Passage:
+ + + +
I think the issue in https://github.com/pelias/docker/issues/267 probably comes from an intermittent error from Bunny, which are common enough that I'm sure lots of people are running into it. In my experience a simple retry can usually handle those issues, so that might be something we look at adding in the future. If someone is downloading lots of small OA files, it might be frustrating for anyone file's failure to kill the whole download process.

missinglink commented 2 years ago

cURL actually has several flags which control retrying on error, these would be trivial to add:

https://curl.se/docs/manpage.html#--retry

missinglink commented 2 years ago

I've rebased this and pushed a new version which makes a couple changes:

diff --git a/utils/download_all.js b/utils/download_all.js
index afe0d65..6842f2b 100644
--- a/utils/download_all.js
+++ b/utils/download_all.js
@@ -46,13 +46,16 @@ function downloadBundle(targetDir, config, sourceUrl, callback) {
           child_process.exec(`aws s3 cp ${sourceUrl} ${tmpZipFile} --only-show-errors ${s3Options}`, callback);
         } else {
           const flags = [
-            '-X GET',                 // HTTP GET
-            '--silent',               // be quiet
-            '--location',             // follow redirects
-            '--fail-with-body',       // exit with a non-zero code for >=400 responses
-            '-w "%{http_code}"',      // print status code to STDOUT
-            `--referer ${referer}`,   // set referer header
-            `-o ${tmpZipFile}`        // set output filepath
+            '--request GET',                // HTTP GET
+            '--silent',                     // be quiet
+            '--location',                   // follow redirects
+            '--fail',                       // exit with a non-zero code for >=400 responses
+            '--write-out "%{http_code}"',   // print status code to STDOUT
+            `--referer ${referer}`,         // set referer header
+            `--output ${tmpZipFile}`,       // set output filepath
+            '--retry 5',                    // retry this number of times before giving up
+            '--retry-connrefused',          // consider ECONNREFUSED as a transient error
+            '--retry-delay 5'               // sleep this many seconds between retry attempts
           ].join(' ');

           // the `--fail*` flags cause an error to be returned as the first arg with `error.code`
@@ -60,13 +63,9 @@ function downloadBundle(targetDir, config, sourceUrl, callback) {
           child_process.exec(`curl ${flags} ${sourceUrl}`, (error, stdout) => {
             if (!error) { return callback(); }

-            const message = `cURL request failed, exit code: ${error.code}, HTTP status: ${stdout}`;
-            console.error(message);
-
-            // the `--fail-with-body` flag informs cURL to still write the HTTP response to disk.
+ + + +
Source records
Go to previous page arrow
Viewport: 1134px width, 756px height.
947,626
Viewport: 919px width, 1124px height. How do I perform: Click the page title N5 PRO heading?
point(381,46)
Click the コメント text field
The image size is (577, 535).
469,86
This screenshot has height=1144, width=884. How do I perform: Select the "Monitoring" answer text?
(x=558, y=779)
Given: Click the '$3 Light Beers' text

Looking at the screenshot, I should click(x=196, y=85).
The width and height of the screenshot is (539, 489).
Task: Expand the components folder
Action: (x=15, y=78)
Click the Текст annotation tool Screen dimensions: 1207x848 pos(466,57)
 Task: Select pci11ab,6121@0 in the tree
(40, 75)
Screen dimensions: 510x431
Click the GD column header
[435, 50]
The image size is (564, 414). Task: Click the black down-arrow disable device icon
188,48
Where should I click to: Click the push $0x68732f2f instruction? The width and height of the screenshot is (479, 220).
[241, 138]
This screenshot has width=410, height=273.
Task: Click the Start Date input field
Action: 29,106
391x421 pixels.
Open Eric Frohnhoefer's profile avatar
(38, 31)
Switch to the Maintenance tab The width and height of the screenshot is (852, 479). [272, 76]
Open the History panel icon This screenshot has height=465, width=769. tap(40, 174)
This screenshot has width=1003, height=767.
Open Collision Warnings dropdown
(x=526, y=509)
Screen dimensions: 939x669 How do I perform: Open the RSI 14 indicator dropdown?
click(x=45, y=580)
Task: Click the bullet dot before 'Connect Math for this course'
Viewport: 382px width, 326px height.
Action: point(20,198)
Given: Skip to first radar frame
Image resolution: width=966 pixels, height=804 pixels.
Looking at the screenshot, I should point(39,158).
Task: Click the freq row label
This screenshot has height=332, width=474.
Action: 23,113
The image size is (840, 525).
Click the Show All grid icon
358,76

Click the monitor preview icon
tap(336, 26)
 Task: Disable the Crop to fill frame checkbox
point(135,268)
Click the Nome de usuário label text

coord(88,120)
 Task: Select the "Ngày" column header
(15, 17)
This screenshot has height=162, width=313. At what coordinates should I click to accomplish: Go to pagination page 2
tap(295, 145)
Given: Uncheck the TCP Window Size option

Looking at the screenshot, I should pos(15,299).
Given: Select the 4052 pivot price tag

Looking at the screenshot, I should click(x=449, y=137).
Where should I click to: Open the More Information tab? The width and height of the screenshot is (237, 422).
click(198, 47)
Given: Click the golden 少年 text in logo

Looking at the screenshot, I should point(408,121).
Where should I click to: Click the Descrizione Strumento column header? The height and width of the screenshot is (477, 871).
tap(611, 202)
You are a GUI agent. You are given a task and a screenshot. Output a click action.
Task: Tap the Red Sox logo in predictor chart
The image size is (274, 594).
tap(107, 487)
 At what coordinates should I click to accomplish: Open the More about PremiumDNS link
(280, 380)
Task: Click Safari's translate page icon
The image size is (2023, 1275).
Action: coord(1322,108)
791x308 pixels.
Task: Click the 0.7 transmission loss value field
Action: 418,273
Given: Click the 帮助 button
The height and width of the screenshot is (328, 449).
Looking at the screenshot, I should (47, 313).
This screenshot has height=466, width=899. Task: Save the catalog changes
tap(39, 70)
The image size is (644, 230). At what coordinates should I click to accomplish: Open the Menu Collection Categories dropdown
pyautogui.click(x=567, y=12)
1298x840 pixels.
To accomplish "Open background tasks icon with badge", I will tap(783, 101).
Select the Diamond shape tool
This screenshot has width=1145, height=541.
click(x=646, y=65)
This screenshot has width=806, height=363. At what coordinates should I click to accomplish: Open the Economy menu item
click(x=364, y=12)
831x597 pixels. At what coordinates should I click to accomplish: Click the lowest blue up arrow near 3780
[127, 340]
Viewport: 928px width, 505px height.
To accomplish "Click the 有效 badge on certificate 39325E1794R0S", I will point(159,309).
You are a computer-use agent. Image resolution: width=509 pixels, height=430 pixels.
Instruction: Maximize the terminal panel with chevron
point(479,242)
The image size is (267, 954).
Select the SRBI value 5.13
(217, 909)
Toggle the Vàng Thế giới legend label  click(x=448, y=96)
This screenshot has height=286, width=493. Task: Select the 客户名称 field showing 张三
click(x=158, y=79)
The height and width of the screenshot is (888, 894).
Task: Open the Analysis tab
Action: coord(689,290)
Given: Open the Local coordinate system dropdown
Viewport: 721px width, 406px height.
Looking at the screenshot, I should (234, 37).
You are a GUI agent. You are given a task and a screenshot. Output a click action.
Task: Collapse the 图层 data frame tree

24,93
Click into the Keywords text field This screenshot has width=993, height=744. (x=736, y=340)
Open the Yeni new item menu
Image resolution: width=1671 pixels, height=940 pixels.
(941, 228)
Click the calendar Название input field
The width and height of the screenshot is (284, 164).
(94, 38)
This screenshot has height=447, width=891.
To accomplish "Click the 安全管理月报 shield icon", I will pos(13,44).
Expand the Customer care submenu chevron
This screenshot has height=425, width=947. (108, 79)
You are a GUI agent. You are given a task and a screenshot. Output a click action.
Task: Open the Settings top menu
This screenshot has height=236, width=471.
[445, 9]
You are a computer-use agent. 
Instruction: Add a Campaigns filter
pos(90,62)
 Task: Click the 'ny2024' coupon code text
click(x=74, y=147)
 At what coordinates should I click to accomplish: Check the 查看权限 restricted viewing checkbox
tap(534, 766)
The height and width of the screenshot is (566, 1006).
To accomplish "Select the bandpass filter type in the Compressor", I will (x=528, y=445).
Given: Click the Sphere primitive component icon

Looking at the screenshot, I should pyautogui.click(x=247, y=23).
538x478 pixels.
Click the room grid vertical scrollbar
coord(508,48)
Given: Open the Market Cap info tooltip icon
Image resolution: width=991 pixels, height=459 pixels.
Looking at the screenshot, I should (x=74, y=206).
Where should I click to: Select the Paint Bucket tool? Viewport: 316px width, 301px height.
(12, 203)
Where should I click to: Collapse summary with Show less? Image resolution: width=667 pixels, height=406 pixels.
+ + + +
Requirements:
**a.** Answer these questions using the curl retry discussion:
(i) Which service does the first comment identify as a likely source of intermittent errors?
(ii) How many retry attempts does the new version configure before cURL gives up?
(iii) How many seconds does the new version wait between retry attempts?
**b.** Write a continuation of the curl retry discussion, picking up right after its final line.

Outputs in order:
**a.**
(i) Bunny
(ii) 5
(iii) 5

**b.**
-            // this is usually an HTML document containing more information about the failure which
-            // we can print for debugging purposes.
-            console.error(fs.readFileSync(tmpZipFile, {encoding: 'utf8'}));
+            const message = `cURL request failed, HTTP status: ${stdout}, exit code: ${error.code}`;
+            console.error(`\nError: ${message}`);
+            console.error(`\n${error.cmd}\n`);

             callback(new Error(message));
           });
missinglink commented 2 years ago

most crucially it doesn't attempt the unzip step now, which is great, the retry logic is a cherry on the top 😄

I simulated a 404 error (which actually doesn't retry BTW) and it looks like this on the console:

node utils/download_data.js
2021-09-16T17:13:39.599Z - info: [openaddresses-download] Attempting to download all data
2021-09-16T17:13:39.603Z - debug: [openaddresses-download] downloading https://data.openaddresses.io/openaddr-collected-global.zip

Error: cURL request failed, HTTP status: 404, exit code: 22

curl --request GET --silent --location --fail --write-out "%{http_code}" --referer https://pelias-results.openaddresses.io --output /var/folders/5w/xzyyzb490m36my2j2w4094_m0000gn/T/2021816-19107-63p63f.ybh8c.zip --retry 5 --retry-connrefused --retry-delay 5 https://data.openaddresses.io/openaddr-collected-global.zip.foo

2021-09-16T17:13:40.239Z - error: [openaddresses-download] Failed to download data message=cURL request failed, HTTP status: 404, exit code: 22, stack=Error: cURL request failed, HTTP status: 404, exit code: 22
    at /Users/peter/code/pelias/openaddresses/utils/download_all.js:70:22
    at ChildProcess.exithandler (node:child_process:404:5)
    at ChildProcess.emit (node:events:394:28)
    at maybeClose (node:internal/child_process:1067:16)
    at Socket.<anonymous> (node:internal/child_process:453:11)
    at Socket.emit (node:events:394:28)
    at Pipe.<anonymous> (node:net:662:12)
missinglink commented 2 years ago

Tested locally and still works fine for regular downloads, opening up for review, testing and merging.

orangejulius commented 2 years ago

Very nice, curl just has everything. I'm testing out a download of the North America docker project, it downloads quite a few files, so it should be a good test case.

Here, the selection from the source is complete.